I’d never witnessed anything like this in my life before—or since. Her stillness was fueled by a million times the energy that thundered in Freddie. That was the most still I’ve ever seen anything or anybody be in my life. A table moves more. Momma sat there motionless, eyes on her newspaper, frozen, not even turning a page, as if she had vanished deep within herself to prevent herself from responding—because she knew that if she said anything, if she turned a page, flicked an eyelash, breathed, he would hit her. Her stillness defeated his storm. To my shock, he gave up, blew his wad of rage, and turned to her like he just changed the channel on a TV set and said, “C’mon, let’s get it on!”
The ability to become still was born in me that night from watching Moms. It exists in the realm of instinct, when the choice is flight or fight. Stillness was my mother’s only defense against a predator, the way prey can avoid the attack of a killer cobra or a shark by being so still as to be invisible. And it may have been in that moment of stillness that she decided the time had come for the prey to find another way to get rid of the predator, to enact her own plan to make sure Freddie wouldn’t be coming back. It may have been then that she decided to take the necessary precautions to make sure that she had all of her children out of the house, me included, one night after Freddie had returned home drunk and passed out.

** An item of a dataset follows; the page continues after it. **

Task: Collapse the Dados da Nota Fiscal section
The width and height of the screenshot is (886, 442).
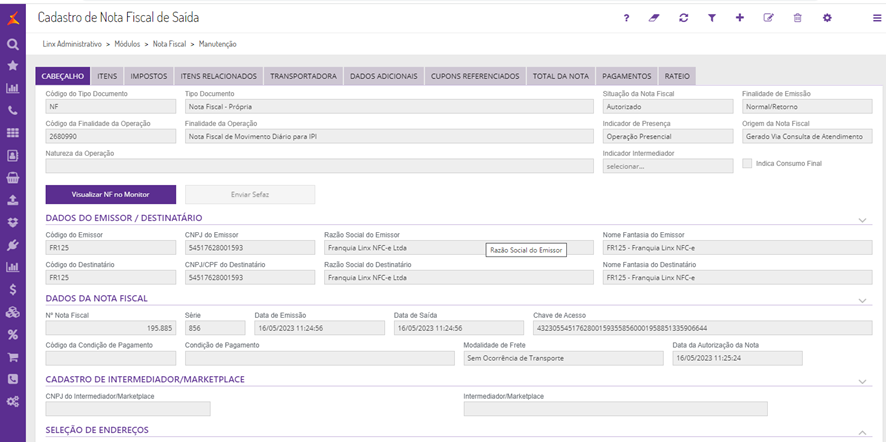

With her children out of harm’s way, she followed through on her plan to burn the house down while Freddie slept. Or that was the story I would eventually hear. How he woke up and stopped the fire, I never did learn. But I do know Freddie used her attempt to kill him to support his claim that she had violated her parole from her earlier imprisonment—which he had also instigated. And once again, his actions caused her to be sent back to prison.